*** Document text ***
Former FBI agent Ralph Hope spins a cautionary tale about secrets and their keepers in The Grey Men (Oneworld, Sept.), whose title refers to a name East Germans had for the Stasi, or Staatssicherheit—the nearly 100,000 state security agents who protected the Communist dictatorship by acting as “intelligence service, secret police, public prosecutor, and elite military all at once,” he writes. When the Berlin Wall fell in 1989, the agents scattered, leaving behind more than a billion pages of intelligence on the citizens of East Germany. Only a small percentage of the papers were destroyed, and the agents disappeared into every sector of society without being prosecuted for violating citizens’ privacy and terrorizing, and in some cases murdering, their targets.
The intelligence is archived now, but Hope says the threat to former East Germans and their families is far from over, and a similar scenario could play out again anywhere. “If you’re concerned about government overreach, there’s much more to consider besides whether the NSA is targeting Americans or what the CIA is doing.” The East German government financed a mass surveillance campaign against its own people, and “nobody wants to talk about it in Germany and Europe, but they should talk about it because it affects the whole world. The chances of another type of similar secret police service arising is not beyond belief.”
Middle East security expert Samuel M. Katz highlights multinational covert efforts in No Shadows in the Desert (Hanover Square, Apr.), detailing the clandestine mission by Jordanian and U.S. intelligence agents to avenge the 2015 killing of a Jordanian pilot in Syria, which also strengthened the broader coalition campaign against ISIS. “When people think of the war on terror,” Katz says, “it’s mainly distant images seen in brief snippets on newscasts. They don’t realize that there are men and women who are able to keep people in the West and elsewhere safe as the result of great risk, great sacrifice, and great talent.”
Without the men and women of the Intelligence Service of Jordan, Katz notes, the U.S. would not have been able to target specific locations and people and ultimately strike a decisive blow against ISIS in Syria. PW’s review praised the way the author “briskly untangles the history of the Syrian civil war and the campaign against ISIS” in an “immersive account” of joint operations in the Middle East.
***
- **Task**
Continue the article on new books about intelligence agencies, picking up after its final sentence.
*** Supplied information ***
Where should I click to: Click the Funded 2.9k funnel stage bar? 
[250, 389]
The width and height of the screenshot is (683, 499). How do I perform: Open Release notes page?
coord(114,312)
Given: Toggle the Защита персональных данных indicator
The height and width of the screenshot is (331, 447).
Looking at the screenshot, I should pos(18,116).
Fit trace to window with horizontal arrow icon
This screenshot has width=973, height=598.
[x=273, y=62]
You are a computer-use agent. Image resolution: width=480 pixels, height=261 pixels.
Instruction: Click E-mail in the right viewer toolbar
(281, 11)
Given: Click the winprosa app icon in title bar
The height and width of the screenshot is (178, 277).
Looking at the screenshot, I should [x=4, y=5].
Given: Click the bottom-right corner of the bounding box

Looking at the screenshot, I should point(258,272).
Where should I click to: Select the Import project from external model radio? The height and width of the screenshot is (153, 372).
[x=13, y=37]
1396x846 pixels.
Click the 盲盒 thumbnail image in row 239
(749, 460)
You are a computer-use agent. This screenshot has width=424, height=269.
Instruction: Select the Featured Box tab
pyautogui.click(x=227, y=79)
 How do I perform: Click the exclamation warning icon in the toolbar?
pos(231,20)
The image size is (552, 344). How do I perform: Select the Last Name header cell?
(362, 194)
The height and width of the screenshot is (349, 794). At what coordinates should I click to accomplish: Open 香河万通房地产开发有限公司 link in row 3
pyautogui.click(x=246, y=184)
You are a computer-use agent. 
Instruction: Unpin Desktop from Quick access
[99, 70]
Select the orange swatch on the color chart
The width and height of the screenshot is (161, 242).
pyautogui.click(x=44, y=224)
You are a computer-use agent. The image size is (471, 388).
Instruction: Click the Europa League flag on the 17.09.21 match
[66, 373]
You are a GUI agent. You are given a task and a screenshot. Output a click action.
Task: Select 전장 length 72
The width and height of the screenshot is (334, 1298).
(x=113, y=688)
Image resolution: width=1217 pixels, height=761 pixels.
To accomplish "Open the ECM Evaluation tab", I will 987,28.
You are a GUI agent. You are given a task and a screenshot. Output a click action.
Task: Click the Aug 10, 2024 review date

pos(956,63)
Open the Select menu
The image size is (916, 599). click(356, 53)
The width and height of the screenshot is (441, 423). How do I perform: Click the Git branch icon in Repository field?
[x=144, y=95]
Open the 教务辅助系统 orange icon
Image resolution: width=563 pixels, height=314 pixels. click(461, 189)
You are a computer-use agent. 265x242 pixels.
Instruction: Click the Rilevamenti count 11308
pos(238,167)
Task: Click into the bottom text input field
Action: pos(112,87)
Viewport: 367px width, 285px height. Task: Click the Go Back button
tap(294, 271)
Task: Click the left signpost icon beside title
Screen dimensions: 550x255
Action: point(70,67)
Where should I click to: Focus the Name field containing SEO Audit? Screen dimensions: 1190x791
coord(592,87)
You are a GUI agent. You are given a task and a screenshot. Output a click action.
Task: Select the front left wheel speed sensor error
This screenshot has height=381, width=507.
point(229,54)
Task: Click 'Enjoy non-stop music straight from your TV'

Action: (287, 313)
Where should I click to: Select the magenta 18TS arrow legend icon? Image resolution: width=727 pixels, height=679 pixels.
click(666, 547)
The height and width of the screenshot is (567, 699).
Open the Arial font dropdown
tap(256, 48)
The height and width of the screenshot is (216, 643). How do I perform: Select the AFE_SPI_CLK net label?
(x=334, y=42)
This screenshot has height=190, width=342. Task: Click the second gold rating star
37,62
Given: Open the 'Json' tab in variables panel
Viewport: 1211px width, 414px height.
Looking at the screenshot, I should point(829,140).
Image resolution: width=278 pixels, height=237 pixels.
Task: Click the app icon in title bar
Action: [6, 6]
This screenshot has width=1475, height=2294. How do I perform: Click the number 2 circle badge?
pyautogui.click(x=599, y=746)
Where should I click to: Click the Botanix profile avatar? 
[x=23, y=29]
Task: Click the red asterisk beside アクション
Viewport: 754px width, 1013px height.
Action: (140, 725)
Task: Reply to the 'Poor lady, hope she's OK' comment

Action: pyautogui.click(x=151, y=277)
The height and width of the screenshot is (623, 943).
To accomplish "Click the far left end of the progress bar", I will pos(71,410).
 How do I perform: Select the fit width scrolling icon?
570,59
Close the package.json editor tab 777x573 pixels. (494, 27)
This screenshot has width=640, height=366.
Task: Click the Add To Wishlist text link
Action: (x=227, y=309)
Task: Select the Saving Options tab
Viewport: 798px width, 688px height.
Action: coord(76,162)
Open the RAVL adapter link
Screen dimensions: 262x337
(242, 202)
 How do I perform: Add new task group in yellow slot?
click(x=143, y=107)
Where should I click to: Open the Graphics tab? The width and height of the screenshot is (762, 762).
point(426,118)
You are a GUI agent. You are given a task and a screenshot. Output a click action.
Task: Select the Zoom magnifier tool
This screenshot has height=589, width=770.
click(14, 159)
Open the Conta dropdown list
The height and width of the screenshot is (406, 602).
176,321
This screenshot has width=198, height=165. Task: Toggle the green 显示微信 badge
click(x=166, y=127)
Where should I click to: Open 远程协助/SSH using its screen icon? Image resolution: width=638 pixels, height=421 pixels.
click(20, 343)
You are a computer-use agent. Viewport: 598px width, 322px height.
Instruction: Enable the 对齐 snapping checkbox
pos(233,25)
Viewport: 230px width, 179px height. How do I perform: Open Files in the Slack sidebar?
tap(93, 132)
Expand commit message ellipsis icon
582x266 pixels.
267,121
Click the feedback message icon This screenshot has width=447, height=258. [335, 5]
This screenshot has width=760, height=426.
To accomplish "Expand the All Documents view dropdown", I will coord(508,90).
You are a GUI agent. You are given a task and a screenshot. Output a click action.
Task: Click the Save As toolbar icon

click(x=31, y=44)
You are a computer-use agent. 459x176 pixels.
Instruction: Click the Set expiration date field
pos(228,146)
***
- **Output of the exercise**
The war at home
When journalist John Hersey recorded the testimonials of six victims of Hiroshima and Nagasaki for the New Yorker in 1946, he showcased the true horror the U.S. had set loose. Until his story ran, the U.S. government had managed to hide from the West the magnitude of the devastation to the Japanese cities.
In Fallout (Simon & Schuster, Aug.), Lesley M.M. Blume (Everybody Behaves Badly) reveals the story behind Hersey’s article and the deterrent effect his reporting has had over the past 75 years. Hiroshima and Nagasaki were off-limits to foreign reporters after the attack, and occupying forces forbade Japanese publication of articles pertaining to the bombs. Tens of thousands of people had been killed instantly when the bombs were dropped, but few, even among the Japanese, knew the extent of the damage before Hersey’s reporting. The U.S. wanted to obscure knowledge of the fallout from the atomic bombs, Blume writes, because it did not want to, as U.S. Secretary of War Henry L. Stimson put it, “get the reputation for outdoing Hitler in atrocities.”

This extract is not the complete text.